Я думала, он знает, что я в домике с Кэлом. Ведь мы же его вместе строили. Но я вдруг почувствовала себя виноватой из‐за того, что нахожусь здесь, хоть и не могла понять, в чем моя вина. В той же степени, в какой Сет отказывался признавать старшинство Кэла и спрашивать его советов, я в свои одиннадцать обращалась к старшему кузену буквально по любому поводу. Если что‐то устраивало Кэла, значит, это годилось и для меня, потому что он был мудрым и добрым, и мне нравилось, как его глаза изгибались в два маленьких полумесяца, когда я делала что‐нибудь хорошее или смешное. Он был для меня компасом, который не соврет.

– Не говори ничего, – прошептал Кэл, опускаясь на корточки. – Так будет только хуже.

– Почему? – спросила я.

– Да он ревнует, вот почему, – сказал Кэл.

– Ревнует из‐за домика, про который сам говорит, что он тупой? – спросила я.

– Ревнует тебя ко мне, – прошептал Кэл.

Он сел рядом со мной на одеяло и несколько раз поменял положение, устраиваясь получше, как будто говорил: “Давай просто переждем, сядем так, чтобы удобно было ждать”. Сет тем временем продолжал выкрикивать мое имя, иногда прерываясь для того, чтобы стукнуть по дереву упавшей веткой или выстрелить в нас из воображаемого пулемета, а еще, судя по кряхтению и глухим ударам внизу, – предпринять тщетные попытки вскарабкаться по широкому, без единой веточки, стволу.

Я никогда прежде не думала, что способна разбудить в ком‐нибудь ревность. Ревность или зависть, как учили нас мама и Писание, были в глазах Господа сродни злости и даже убийству. “Зависть – гниль для костей”, – говорится в притче. “Иисуса распяли из зависти”, – говорил в своей проповеди преподобный Уитт. Если я, неказистая и неприметная, как мышка, могла вызвать в ком‐то зависть, значит, это чувство могло вспыхнуть из‐за кого угодно. Я понимала, что нахожусь в опасной близости от чего‐то ужасного, и понятия не имела, как там оказалась. А Сет все выл и выл внизу, выкрикивая мое имя, как собака, которая лает, требуя свою добычу.

Мы с Кэлом молча просидели так час или больше, и все это время Сет не унимался. Когда солнце начало свой медленный летний спуск по западному горизонту, за нами пришел отец – напомнить, что пора кормить скотину.

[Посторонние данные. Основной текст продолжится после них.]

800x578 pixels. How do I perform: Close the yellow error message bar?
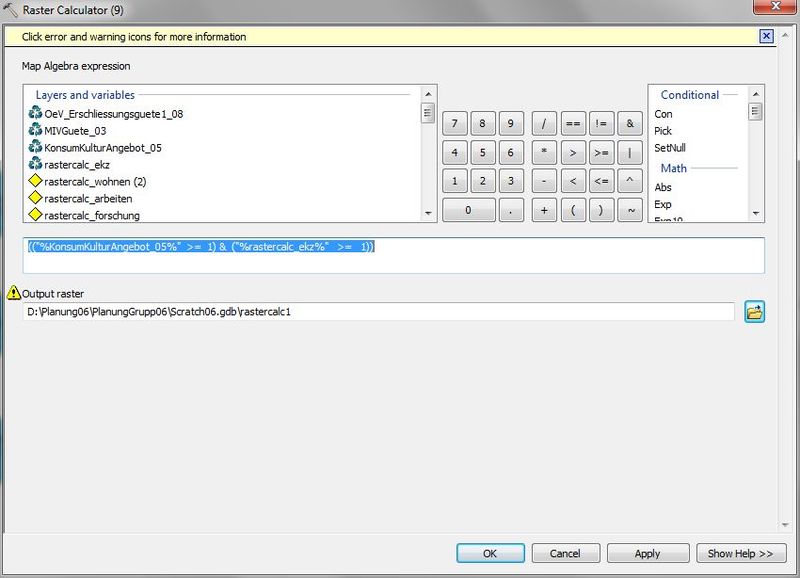point(766,36)
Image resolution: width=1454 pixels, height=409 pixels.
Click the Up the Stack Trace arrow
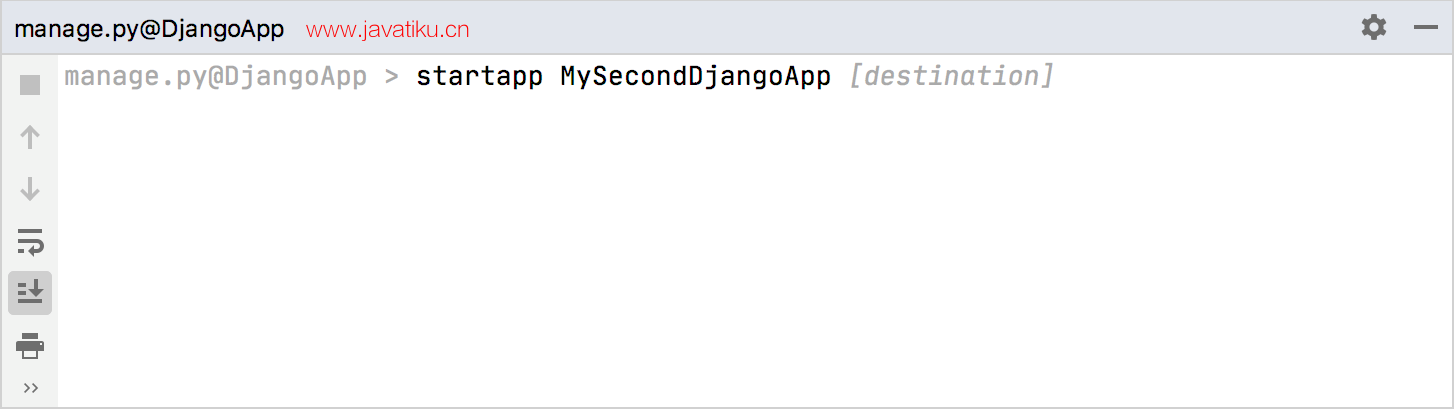point(30,137)
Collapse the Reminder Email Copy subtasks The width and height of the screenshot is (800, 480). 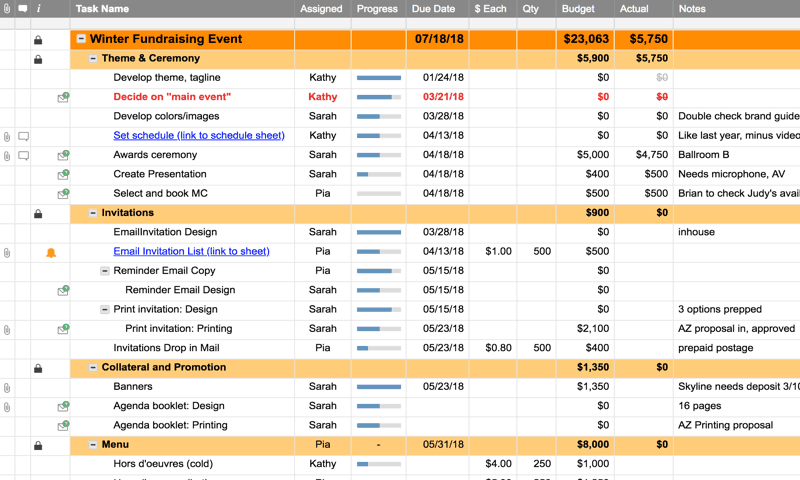pos(105,271)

– Это че тут такое делается? – рявкнул он, подойдя к дереву, и только тогда Сет наконец умолк.

Мы с Кэлом выглянули через дно домика – посмотреть, как Сет получит по заслугам.

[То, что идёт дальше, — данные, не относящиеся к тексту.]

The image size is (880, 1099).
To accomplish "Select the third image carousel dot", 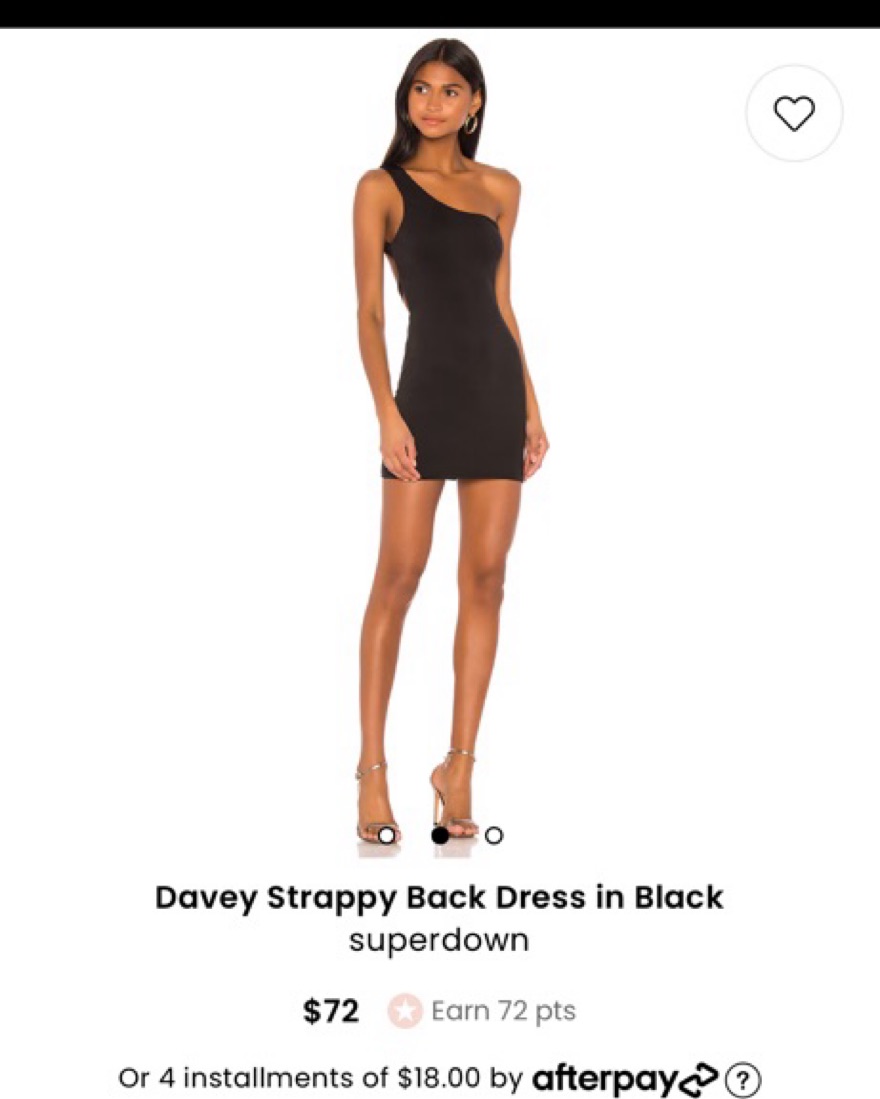I will (494, 835).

– Ниче, – ответил Сет, уставившись в землю и пнув камень.

Его взмокшие волосы торчали во все стороны, как ветки полыни.

– А по‐моему, я все‐таки че‐то слышал, – сказал отец, сунув руки глубоко в карманы грязного комбинезона, – в такой позе он стоял всегда, когда пытался в чем‐то разобраться.

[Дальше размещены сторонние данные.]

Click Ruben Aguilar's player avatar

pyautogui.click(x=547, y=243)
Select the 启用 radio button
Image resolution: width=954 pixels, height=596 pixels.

– Че-че! Не пускают меня в свой тупой сарай, – заскулил Сет.

– А свинарник сам себя выгребет, пока ты тут в домики играешься? – спросил отец. – Ну-к давай, бегом.

Отец смотрел, как Сет, потерпев поражение, плетется к свиньям. Я не могла понять: он стоит, погруженный в мысли о сыне, или просто хочет убедиться, что тот идет именно туда, куда было велено, но мы очень долго ждали, пока отец наконец перестанет смотреть в сторону Сета и велит нам слезать с дерева.

Веревочная лестница под моим ничтожным весом закручивалась и болталась из стороны в сторону, пока отец не ухватился за нее внизу и не натянул, – и тогда я спустилась прямо в его подставленные объятья. Мне нечасто доводилось оказаться в объятиях отца, поэтому я воспользовалась случаем и обхватила руками его шею, уткнулась лицом ему в плечо и вдохнула его запах. Я даже оплела тощими ногами его талию, пока Кэл сползал по лестнице с корзинкой и одеялом под мышкой.

Что‐то в том, как отец отцепил меня от себя и грубо опустил на землю, и в жестком тоне, которым он сказал, что мы бы не умерли, если бы пустили Сета к себе, напомнило мне одно из многих маминых наставлений, из книги Иоанна: “Любишь Бога, люби и брата”. Она часто напоминала нам, что мы грешим и каемся не по отдельности, а вместе. Я с ранних лет знала, что между мной и Сетом существует таинственная связь, и связь эта – навечно. Отец зашагал прочь, а я стояла там, маленькая растерянная девочка под домом на дереве, теперь слегка разрушенным, и даже предположить не могла, как низко мы с братом в конце концов падем.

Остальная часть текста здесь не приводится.